## WHAT YOU HAVE TO DO
Your response should consist of the records, reproduced exactly.

+===+

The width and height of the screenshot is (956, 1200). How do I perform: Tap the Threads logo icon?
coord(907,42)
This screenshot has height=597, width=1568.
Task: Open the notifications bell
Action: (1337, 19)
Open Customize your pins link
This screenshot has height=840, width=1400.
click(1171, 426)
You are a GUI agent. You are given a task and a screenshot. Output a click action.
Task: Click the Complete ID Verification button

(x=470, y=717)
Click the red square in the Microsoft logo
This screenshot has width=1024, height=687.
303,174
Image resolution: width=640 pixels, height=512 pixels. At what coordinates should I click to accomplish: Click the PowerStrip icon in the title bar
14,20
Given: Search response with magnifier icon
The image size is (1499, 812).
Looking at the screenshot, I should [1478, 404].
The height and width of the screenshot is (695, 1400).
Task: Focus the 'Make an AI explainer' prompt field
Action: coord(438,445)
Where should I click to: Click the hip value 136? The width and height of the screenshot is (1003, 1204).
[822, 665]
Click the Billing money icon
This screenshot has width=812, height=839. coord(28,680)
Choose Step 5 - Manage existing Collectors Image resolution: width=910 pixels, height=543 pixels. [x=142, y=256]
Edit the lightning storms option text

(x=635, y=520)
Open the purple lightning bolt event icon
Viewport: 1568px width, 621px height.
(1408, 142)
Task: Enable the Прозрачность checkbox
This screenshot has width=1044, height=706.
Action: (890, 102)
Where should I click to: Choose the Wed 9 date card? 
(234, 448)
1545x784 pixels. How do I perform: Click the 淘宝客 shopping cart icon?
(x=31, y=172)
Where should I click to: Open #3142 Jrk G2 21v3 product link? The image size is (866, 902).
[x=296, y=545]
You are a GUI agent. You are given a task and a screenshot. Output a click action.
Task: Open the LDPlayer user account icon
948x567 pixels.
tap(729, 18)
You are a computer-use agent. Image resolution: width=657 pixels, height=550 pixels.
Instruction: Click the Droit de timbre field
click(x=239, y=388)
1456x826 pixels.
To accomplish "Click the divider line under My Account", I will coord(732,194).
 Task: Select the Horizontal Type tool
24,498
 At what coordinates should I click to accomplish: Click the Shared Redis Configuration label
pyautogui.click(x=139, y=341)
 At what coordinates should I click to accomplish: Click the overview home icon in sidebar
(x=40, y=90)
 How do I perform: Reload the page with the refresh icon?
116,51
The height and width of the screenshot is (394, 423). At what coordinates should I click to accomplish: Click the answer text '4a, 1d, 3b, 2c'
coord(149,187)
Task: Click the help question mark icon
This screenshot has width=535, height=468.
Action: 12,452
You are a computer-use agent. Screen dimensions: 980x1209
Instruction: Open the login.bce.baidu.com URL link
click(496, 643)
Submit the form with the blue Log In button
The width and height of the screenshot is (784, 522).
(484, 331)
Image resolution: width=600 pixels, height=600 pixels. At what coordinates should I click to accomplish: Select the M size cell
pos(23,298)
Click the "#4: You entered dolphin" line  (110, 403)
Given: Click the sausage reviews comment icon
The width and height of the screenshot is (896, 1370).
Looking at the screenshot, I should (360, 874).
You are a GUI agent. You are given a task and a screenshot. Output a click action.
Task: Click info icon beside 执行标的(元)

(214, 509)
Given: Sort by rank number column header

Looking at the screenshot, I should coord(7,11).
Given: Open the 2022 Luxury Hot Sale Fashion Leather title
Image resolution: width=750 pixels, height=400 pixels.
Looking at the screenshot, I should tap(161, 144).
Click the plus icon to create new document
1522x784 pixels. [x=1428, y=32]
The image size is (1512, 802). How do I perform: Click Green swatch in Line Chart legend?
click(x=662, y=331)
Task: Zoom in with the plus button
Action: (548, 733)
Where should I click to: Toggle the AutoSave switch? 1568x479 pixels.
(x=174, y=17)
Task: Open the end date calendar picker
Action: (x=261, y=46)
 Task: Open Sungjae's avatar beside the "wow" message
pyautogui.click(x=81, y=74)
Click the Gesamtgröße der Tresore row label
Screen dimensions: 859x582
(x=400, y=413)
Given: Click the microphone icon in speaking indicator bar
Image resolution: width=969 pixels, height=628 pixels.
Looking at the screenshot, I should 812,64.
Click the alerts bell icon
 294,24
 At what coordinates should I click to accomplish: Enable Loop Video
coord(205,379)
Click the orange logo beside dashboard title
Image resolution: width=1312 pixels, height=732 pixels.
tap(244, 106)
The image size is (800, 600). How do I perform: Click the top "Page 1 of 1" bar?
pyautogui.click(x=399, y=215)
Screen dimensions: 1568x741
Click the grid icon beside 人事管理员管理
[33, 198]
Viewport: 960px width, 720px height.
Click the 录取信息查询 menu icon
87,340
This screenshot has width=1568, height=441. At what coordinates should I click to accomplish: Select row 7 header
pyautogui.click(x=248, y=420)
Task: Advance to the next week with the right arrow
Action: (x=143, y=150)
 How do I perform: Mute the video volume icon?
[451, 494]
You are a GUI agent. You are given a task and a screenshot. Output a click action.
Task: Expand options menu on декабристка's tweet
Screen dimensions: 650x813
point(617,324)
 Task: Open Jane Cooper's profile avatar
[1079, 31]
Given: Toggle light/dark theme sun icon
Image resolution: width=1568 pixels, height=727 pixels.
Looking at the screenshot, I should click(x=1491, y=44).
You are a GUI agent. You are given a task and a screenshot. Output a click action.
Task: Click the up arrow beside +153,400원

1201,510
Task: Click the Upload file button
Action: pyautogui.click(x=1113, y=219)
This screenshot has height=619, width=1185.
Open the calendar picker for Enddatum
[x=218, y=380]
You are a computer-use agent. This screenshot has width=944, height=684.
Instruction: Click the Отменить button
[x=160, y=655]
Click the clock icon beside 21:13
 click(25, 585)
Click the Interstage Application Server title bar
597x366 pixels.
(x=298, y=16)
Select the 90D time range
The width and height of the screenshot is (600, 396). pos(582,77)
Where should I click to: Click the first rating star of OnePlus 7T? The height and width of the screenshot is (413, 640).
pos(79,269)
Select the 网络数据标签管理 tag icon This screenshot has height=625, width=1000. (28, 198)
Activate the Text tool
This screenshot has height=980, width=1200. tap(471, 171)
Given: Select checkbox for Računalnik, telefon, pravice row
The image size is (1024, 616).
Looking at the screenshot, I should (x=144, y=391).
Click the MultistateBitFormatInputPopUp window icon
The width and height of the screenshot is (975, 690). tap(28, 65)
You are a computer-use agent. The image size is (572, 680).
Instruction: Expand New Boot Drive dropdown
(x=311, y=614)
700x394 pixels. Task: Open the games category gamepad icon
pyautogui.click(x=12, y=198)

+===+

## SOLVED EXERCISE
The width and height of the screenshot is (956, 1200). How do I perform: Tap the Threads logo icon?
coord(907,42)
This screenshot has height=597, width=1568.
Task: Open the notifications bell
Action: (1337, 19)
Open Customize your pins link
This screenshot has height=840, width=1400.
click(1171, 426)
You are a GUI agent. You are given a task and a screenshot. Output a click action.
Task: Click the Complete ID Verification button

(x=470, y=717)
Click the red square in the Microsoft logo
This screenshot has width=1024, height=687.
303,174
Image resolution: width=640 pixels, height=512 pixels. At what coordinates should I click to accomplish: Click the PowerStrip icon in the title bar
14,20
Given: Search response with magnifier icon
The image size is (1499, 812).
Looking at the screenshot, I should [1478, 404].
The height and width of the screenshot is (695, 1400).
Task: Focus the 'Make an AI explainer' prompt field
Action: coord(438,445)
Where should I click to: Click the hip value 136? The width and height of the screenshot is (1003, 1204).
[822, 665]
Click the Billing money icon
This screenshot has width=812, height=839. coord(28,680)
Choose Step 5 - Manage existing Collectors Image resolution: width=910 pixels, height=543 pixels. [x=142, y=256]
Edit the lightning storms option text

(x=635, y=520)
Open the purple lightning bolt event icon
Viewport: 1568px width, 621px height.
(1408, 142)
Task: Enable the Прозрачность checkbox
This screenshot has width=1044, height=706.
Action: (890, 102)
Where should I click to: Choose the Wed 9 date card? 
(234, 448)
1545x784 pixels. How do I perform: Click the 淘宝客 shopping cart icon?
(x=31, y=172)
Where should I click to: Open #3142 Jrk G2 21v3 product link? The image size is (866, 902).
[x=296, y=545]
You are a GUI agent. You are given a task and a screenshot. Output a click action.
Task: Open the LDPlayer user account icon
948x567 pixels.
tap(729, 18)
You are a computer-use agent. Image resolution: width=657 pixels, height=550 pixels.
Instruction: Click the Droit de timbre field
click(x=239, y=388)
1456x826 pixels.
To accomplish "Click the divider line under My Account", I will coord(732,194).
 Task: Select the Horizontal Type tool
24,498
 At what coordinates should I click to accomplish: Click the Shared Redis Configuration label
pyautogui.click(x=139, y=341)
 At what coordinates should I click to accomplish: Click the overview home icon in sidebar
(x=40, y=90)
 How do I perform: Reload the page with the refresh icon?
116,51
The height and width of the screenshot is (394, 423). At what coordinates should I click to accomplish: Click the answer text '4a, 1d, 3b, 2c'
coord(149,187)
Task: Click the help question mark icon
This screenshot has width=535, height=468.
Action: 12,452
You are a computer-use agent. Screen dimensions: 980x1209
Instruction: Open the login.bce.baidu.com URL link
click(496, 643)
Submit the form with the blue Log In button
The width and height of the screenshot is (784, 522).
(484, 331)
Image resolution: width=600 pixels, height=600 pixels. At what coordinates should I click to accomplish: Select the M size cell
pos(23,298)
Click the "#4: You entered dolphin" line  (110, 403)
Given: Click the sausage reviews comment icon
The width and height of the screenshot is (896, 1370).
Looking at the screenshot, I should (360, 874).
You are a GUI agent. You are given a task and a screenshot. Output a click action.
Task: Click info icon beside 执行标的(元)

(214, 509)
Given: Sort by rank number column header

Looking at the screenshot, I should coord(7,11).
Given: Open the 2022 Luxury Hot Sale Fashion Leather title
Image resolution: width=750 pixels, height=400 pixels.
Looking at the screenshot, I should tap(161, 144).
Click the plus icon to create new document
1522x784 pixels. [x=1428, y=32]
The image size is (1512, 802). How do I perform: Click Green swatch in Line Chart legend?
click(x=662, y=331)
Task: Zoom in with the plus button
Action: (548, 733)
Where should I click to: Toggle the AutoSave switch? 1568x479 pixels.
(x=174, y=17)
Task: Open the end date calendar picker
Action: (x=261, y=46)
 Task: Open Sungjae's avatar beside the "wow" message
pyautogui.click(x=81, y=74)
Click the Gesamtgröße der Tresore row label
Screen dimensions: 859x582
(x=400, y=413)
Given: Click the microphone icon in speaking indicator bar
Image resolution: width=969 pixels, height=628 pixels.
Looking at the screenshot, I should 812,64.
Click the alerts bell icon
 294,24
 At what coordinates should I click to accomplish: Enable Loop Video
coord(205,379)
Click the orange logo beside dashboard title
Image resolution: width=1312 pixels, height=732 pixels.
tap(244, 106)
The image size is (800, 600). How do I perform: Click the top "Page 1 of 1" bar?
pyautogui.click(x=399, y=215)
Screen dimensions: 1568x741
Click the grid icon beside 人事管理员管理
[33, 198]
Viewport: 960px width, 720px height.
Click the 录取信息查询 menu icon
87,340
This screenshot has width=1568, height=441. At what coordinates should I click to accomplish: Select row 7 header
pyautogui.click(x=248, y=420)
Task: Advance to the next week with the right arrow
Action: (x=143, y=150)
 How do I perform: Mute the video volume icon?
[451, 494]
You are a GUI agent. You are given a task and a screenshot. Output a click action.
Task: Expand options menu on декабристка's tweet
Screen dimensions: 650x813
point(617,324)
 Task: Open Jane Cooper's profile avatar
[1079, 31]
Given: Toggle light/dark theme sun icon
Image resolution: width=1568 pixels, height=727 pixels.
Looking at the screenshot, I should click(x=1491, y=44).
You are a GUI agent. You are given a task and a screenshot. Output a click action.
Task: Click the up arrow beside +153,400원

1201,510
Task: Click the Upload file button
Action: pyautogui.click(x=1113, y=219)
This screenshot has height=619, width=1185.
Open the calendar picker for Enddatum
[x=218, y=380]
You are a computer-use agent. This screenshot has width=944, height=684.
Instruction: Click the Отменить button
[x=160, y=655]
Click the clock icon beside 21:13
 click(25, 585)
Click the Interstage Application Server title bar
597x366 pixels.
(x=298, y=16)
Select the 90D time range
The width and height of the screenshot is (600, 396). pos(582,77)
Where should I click to: Click the first rating star of OnePlus 7T? The height and width of the screenshot is (413, 640).
pos(79,269)
Select the 网络数据标签管理 tag icon This screenshot has height=625, width=1000. (28, 198)
Activate the Text tool
This screenshot has height=980, width=1200. tap(471, 171)
Given: Select checkbox for Računalnik, telefon, pravice row
The image size is (1024, 616).
Looking at the screenshot, I should (x=144, y=391).
Click the MultistateBitFormatInputPopUp window icon
The width and height of the screenshot is (975, 690). tap(28, 65)
You are a computer-use agent. The image size is (572, 680).
Instruction: Expand New Boot Drive dropdown
(x=311, y=614)
700x394 pixels. Task: Open the games category gamepad icon
pyautogui.click(x=12, y=198)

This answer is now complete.